The surface modeling method based on point cloud patchation technology is a surface modeling method based on workpiece scanning system, which is suitable for small batch and many kinds of workpiece surface spraying. The innovation of spraying trajectory planning based on point cloud slicing technology lies in the use of point cloud data as the data format of surface modeling and trajectory generation of spraying robot. The idea of trajectory planning for spray painting robot based on point cloud slicing technique is: first, the point cloud data is obtained by laser scanning the workpiece to be sprayed, and then the point cloud data is reconstructed in three dimensions to complete the surface modeling of the sprayed workpiece. According to the point cloud slicing technique mentioned, the cross-section data of patches can be simplified, smoothed, and segmented, and the effective data points of the workpiece surface can be obtained. We can get the projection point of the end effector on the workpiece surface after these data points are average sampled. These offset data points contain the position and direction information of the end effector in the spraying process. Through the bias algorithm, the offset of the sampling point in the normal direction can be calculated. Finally, the interpolation algorithm is used to connect the logarithmic points to form a continuous spatial trajectory of the robot. When there are more kinds of spraying workpiece or the curvature of spraying workpiece changes greatly, the point cloud technology is suitable for the surface modeling and trajectory planning of the spraying robot. This technique not only reduces the complexity of the spraying process but also controls the position of the spraying gun, thus improving the quality and efficiency of spraying.

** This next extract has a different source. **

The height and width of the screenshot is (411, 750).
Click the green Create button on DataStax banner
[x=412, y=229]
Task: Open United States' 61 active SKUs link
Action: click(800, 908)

2. Spray Workpiece Surface Modeling

The surface modeling method of spraying workpiece based on point cloud slicing technology is a surface modeling method based on the workpiece scanning system, which can be applied to the surface modeling of spraying workpiece with large curvature changes. By slicing the pre-processed point cloud with the help of data acquisition and data processing technology in reverse engineering, the section profile can be extracted as the initial spraying path of the spraying robot.

2.1. Data Acquisition and Processing of Point Cloud Slice of Spraying Workpiece

To reduce the modeling time of complex surface and improve the spraying efficiency, the point cloud data on the surface of complex spraying workpiece can be obtained through the scanning system, and the section data can be directly generated from the point cloud data, and then the section data can be processed. As shown in Figure 1, The steps are as follows: (1) determine the number of slice layers; (2) Separate and calculate the slice data; (3) Polysemy line reconstruction. The specific section modeling process of three-dimensional entity can be referred to the reference [29].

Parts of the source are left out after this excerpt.